2000: przenosi się do Warszawy i zaczyna pracę w agencji reklamowej. Studia skończy zaocznie, pracę magisterską napisze na temat „Społeczno- polityczna sytuacja osób LGBT w Polsce”. Dołącza do Lambdy Warszawa. Ma zapał, by zmieniać polską rzeczywistość i walczyć z homofobią, tymczasem spotyka go rozczarowanie: działalność Lambdy nastawiona jest bardziej do wewnątrz środowiska – na pomoc samym gejom i lesbijkom, a nie na przekonywanie społeczeństwa, że osoby LGBT powinny być pełnoprawnymi obywatel(k)ami.

1 maja 2001: idzie w pierwszej warszawskiej Paradzie Równości.

Lato 2001: postanawia stworzyć własną organizację, na portalach LGBT daje ogłoszenie, że szuka chętnych do współpracy.

11 września 2001: wraz z kilkoma działaczami zakłada Kampanię Przeciw Homofobii. Nowo powstałej organizacji wsparcia udziela Federacja na rzecz Kobiet i Planowania Rodziny Wandy Nowickiej. Robert zostaje prezesem. Przez następne lata razem z wiceprezeską Martą Abramowicz będą stanowić dwa główne filary KPH.

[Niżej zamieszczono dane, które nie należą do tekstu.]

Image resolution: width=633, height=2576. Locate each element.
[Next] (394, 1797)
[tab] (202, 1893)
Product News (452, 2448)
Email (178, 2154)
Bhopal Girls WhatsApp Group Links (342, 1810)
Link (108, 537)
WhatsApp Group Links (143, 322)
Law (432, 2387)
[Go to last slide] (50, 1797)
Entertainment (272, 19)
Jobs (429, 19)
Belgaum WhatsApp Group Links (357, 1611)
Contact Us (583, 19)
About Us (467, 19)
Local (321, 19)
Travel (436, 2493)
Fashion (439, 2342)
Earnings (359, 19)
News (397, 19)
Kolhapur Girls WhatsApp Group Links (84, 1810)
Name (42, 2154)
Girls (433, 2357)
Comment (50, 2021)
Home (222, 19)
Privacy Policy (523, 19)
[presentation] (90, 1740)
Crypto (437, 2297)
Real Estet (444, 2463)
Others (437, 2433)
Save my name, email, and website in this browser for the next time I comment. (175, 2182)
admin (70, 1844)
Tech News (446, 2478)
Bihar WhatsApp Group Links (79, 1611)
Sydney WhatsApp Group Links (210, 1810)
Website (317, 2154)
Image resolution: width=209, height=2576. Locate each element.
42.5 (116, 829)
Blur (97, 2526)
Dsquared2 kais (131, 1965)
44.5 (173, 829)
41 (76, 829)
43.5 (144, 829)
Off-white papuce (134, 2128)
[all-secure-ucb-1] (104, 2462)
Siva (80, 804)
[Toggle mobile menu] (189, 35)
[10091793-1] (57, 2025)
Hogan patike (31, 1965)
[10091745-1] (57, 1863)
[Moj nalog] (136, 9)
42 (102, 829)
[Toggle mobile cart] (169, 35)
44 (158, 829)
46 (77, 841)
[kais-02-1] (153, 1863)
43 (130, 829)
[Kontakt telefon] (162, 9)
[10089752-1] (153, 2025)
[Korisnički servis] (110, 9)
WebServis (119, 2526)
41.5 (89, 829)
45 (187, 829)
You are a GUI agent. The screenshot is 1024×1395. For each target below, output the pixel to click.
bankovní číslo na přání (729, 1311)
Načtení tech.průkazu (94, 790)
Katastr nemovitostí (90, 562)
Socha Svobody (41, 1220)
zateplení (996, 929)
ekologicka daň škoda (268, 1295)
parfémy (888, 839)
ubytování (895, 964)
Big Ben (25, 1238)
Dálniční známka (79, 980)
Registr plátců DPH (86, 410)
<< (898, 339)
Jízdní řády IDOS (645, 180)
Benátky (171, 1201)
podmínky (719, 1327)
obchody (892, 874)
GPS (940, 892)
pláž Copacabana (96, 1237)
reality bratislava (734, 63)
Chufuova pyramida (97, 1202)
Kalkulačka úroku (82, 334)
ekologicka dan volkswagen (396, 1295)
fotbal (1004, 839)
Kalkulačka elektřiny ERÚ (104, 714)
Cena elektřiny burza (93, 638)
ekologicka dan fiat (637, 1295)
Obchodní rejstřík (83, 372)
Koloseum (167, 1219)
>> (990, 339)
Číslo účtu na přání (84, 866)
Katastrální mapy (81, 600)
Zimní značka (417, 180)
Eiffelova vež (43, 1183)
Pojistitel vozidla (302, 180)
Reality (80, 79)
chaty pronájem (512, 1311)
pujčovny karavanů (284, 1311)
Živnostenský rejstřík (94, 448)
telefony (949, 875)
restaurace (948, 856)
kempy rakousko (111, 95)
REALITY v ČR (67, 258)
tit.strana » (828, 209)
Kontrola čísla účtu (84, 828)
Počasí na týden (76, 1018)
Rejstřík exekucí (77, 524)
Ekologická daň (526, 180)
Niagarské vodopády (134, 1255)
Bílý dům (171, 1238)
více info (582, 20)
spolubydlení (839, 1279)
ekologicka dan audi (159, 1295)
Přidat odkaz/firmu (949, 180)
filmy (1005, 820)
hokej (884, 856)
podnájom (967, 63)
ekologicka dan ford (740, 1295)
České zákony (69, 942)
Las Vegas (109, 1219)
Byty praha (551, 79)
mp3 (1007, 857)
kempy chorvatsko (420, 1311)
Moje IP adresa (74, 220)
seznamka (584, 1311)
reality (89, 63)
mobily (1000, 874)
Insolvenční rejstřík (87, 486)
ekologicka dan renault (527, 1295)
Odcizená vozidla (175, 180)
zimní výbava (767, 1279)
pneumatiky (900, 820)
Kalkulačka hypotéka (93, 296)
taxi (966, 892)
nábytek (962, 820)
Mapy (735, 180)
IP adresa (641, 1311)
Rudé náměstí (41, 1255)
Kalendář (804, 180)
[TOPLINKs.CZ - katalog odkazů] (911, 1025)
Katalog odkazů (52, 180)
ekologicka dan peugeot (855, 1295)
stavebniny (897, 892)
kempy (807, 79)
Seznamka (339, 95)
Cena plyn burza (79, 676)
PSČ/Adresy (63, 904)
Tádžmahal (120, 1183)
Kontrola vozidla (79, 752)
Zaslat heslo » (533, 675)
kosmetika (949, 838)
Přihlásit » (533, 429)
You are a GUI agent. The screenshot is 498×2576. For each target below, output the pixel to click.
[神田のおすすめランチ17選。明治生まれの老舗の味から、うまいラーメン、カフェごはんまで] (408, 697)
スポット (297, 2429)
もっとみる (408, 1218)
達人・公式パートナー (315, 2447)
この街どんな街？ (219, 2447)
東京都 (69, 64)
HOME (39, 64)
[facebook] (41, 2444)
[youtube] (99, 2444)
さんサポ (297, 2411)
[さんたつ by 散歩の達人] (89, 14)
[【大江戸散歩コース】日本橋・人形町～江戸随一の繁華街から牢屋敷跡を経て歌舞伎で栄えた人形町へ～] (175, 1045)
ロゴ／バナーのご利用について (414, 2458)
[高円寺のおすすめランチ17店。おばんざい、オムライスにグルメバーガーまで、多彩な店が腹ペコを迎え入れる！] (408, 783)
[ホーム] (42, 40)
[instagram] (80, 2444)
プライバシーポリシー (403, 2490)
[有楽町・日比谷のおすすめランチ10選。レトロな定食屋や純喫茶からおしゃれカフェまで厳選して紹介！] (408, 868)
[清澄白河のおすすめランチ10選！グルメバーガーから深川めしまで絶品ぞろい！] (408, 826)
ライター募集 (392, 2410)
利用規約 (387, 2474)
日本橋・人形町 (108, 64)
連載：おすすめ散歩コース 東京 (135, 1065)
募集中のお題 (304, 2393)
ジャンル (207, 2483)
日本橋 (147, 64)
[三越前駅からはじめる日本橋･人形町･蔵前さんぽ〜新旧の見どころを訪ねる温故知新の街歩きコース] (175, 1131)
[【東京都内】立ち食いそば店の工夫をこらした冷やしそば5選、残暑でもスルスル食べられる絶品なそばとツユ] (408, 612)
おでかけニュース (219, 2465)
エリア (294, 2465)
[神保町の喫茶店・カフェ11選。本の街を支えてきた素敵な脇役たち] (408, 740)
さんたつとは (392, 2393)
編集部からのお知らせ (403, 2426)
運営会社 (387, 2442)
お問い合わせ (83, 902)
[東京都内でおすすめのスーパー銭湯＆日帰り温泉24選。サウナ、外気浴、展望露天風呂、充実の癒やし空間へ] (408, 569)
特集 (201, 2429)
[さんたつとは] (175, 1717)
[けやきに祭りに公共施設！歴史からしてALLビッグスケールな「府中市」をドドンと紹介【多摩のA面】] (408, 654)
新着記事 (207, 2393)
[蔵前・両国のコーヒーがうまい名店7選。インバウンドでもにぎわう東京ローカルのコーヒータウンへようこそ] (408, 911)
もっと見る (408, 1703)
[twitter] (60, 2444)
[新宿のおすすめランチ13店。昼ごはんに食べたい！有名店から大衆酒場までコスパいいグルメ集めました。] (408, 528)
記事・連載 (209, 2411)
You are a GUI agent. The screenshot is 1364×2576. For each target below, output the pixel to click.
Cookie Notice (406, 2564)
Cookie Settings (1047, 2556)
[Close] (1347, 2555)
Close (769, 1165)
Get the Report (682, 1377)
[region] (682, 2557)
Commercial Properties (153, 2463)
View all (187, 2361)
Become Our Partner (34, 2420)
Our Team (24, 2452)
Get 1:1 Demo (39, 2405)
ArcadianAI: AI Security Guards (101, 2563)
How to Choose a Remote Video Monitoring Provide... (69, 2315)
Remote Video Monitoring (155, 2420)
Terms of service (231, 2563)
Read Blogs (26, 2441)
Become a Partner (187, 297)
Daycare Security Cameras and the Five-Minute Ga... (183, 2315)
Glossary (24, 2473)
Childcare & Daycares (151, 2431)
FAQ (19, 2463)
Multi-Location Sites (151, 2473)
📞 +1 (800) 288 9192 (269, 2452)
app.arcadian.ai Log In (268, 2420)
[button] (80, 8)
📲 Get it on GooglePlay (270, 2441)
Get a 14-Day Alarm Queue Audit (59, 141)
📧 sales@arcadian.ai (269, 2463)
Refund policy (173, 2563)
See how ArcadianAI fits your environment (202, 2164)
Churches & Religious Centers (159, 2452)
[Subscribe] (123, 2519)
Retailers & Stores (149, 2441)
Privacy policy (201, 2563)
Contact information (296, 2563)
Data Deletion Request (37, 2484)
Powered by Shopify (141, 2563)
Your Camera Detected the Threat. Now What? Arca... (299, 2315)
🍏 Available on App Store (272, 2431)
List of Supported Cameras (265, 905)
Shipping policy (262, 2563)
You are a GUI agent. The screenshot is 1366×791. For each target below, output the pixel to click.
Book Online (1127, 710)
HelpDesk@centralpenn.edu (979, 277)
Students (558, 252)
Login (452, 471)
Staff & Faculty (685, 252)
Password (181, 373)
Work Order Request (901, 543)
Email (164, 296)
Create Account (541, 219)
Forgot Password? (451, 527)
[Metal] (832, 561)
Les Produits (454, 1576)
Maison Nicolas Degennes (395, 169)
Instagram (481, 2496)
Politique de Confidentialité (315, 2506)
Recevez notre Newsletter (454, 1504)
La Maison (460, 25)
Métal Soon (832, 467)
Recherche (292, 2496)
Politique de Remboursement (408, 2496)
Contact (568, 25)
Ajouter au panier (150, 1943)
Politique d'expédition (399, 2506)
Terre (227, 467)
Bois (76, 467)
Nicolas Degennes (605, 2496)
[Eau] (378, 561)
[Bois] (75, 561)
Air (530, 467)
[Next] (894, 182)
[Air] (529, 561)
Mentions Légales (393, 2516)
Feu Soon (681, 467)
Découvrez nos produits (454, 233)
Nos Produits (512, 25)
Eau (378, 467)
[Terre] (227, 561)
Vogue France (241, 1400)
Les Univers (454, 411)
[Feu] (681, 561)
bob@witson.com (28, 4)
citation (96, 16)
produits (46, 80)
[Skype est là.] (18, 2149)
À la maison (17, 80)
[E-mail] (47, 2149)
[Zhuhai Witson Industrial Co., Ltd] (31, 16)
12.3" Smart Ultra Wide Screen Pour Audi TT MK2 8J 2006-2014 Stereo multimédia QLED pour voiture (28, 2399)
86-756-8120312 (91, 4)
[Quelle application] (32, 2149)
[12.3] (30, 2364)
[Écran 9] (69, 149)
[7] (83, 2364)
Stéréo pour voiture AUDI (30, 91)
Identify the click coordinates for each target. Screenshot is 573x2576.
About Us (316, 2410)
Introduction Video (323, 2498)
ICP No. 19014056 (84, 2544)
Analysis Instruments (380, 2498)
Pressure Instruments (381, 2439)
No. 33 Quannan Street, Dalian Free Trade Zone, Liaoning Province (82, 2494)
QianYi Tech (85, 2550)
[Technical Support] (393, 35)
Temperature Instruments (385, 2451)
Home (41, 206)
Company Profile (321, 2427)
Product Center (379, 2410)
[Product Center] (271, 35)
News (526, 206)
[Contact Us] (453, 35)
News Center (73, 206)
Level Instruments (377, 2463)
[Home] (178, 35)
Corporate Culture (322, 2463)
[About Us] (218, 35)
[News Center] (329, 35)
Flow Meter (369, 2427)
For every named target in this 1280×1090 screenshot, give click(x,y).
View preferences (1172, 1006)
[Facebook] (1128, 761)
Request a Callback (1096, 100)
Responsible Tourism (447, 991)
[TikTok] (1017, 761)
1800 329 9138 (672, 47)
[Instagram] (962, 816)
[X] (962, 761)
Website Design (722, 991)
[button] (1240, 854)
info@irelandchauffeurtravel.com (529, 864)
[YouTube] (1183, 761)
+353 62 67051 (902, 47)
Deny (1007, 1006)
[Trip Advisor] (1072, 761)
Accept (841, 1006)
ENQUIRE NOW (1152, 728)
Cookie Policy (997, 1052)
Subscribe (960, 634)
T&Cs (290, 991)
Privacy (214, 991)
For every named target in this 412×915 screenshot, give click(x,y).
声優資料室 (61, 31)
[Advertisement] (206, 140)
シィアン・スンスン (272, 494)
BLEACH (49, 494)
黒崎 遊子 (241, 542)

2002: po raz pierwszy kandyduje w wyborach (z listy SLD na radnego warszawskiego Mokotowa – bez powodzenia). O jego kandydaturze Ewa Kopacz, ówczesna działaczka PO, dziś premierka, mówiła wówczas: Nasze społeczeństwo jest tradycyjne. Inność nie może liczyć na poparcie i tolerancję. Ten pan wyznaniem o homoseksualizmie raczej sobie zaszkodził niż pomógł. Moim zdaniem, nie powinien on sprawować żadnych funkcji publicznych i kandydować w wyborach.

Jesień 2002: do KPH przychodzi student piątego roku prawa Krzysztof Śmiszek. Chce pomagać w sprawach prawnych, ale też poznać Roberta: Krzysiek: Przeczytałem wywiad z Robertem, obok było zamieszczone jego zdjęcie, spodobał mi się, postanowiłem, że muszę go poznać.

Robert: Krzyś zagiął na mnie parol od samego początku, ale wcale nie byłem taki łatwy (śmiech). Minęło kilka miesięcy zanim poszliśmy na pierwszą randkę. Dopiął swego.

Ze Śmiszkiem do dziś tworzą związek, którego bezkonfliktowość stała się w środowisku legendarna. Robert: Dajemy sobie dużo wolności, ufamy sobie bezgranicznie i naprawdę nigdy się nie kłócimy. Nie wyobrażam sobie życia z nikim innym.

Śmiszek jest dziś prezesem Polskiego Towarzystwa Prawa Antydyskryminacyjnego.

Marzec 2003: KPH organizuje głośną kampanię społeczną „Niech nas zobaczą”. Na 32 zdjęciach prezentowanych w galeriach i na billboardach widać trzymające się za ręce pary jednopłciowe. Kampania wywołuje pierwszą wielką debatę społeczną o sytuacji osób LGBT w Polsce.

2004: akcja „Jestem gejem/jestem lesbijką” – Robert i inni członkowie KPH objeżdżają uniwersytety ze spotkaniami na temat homofobii.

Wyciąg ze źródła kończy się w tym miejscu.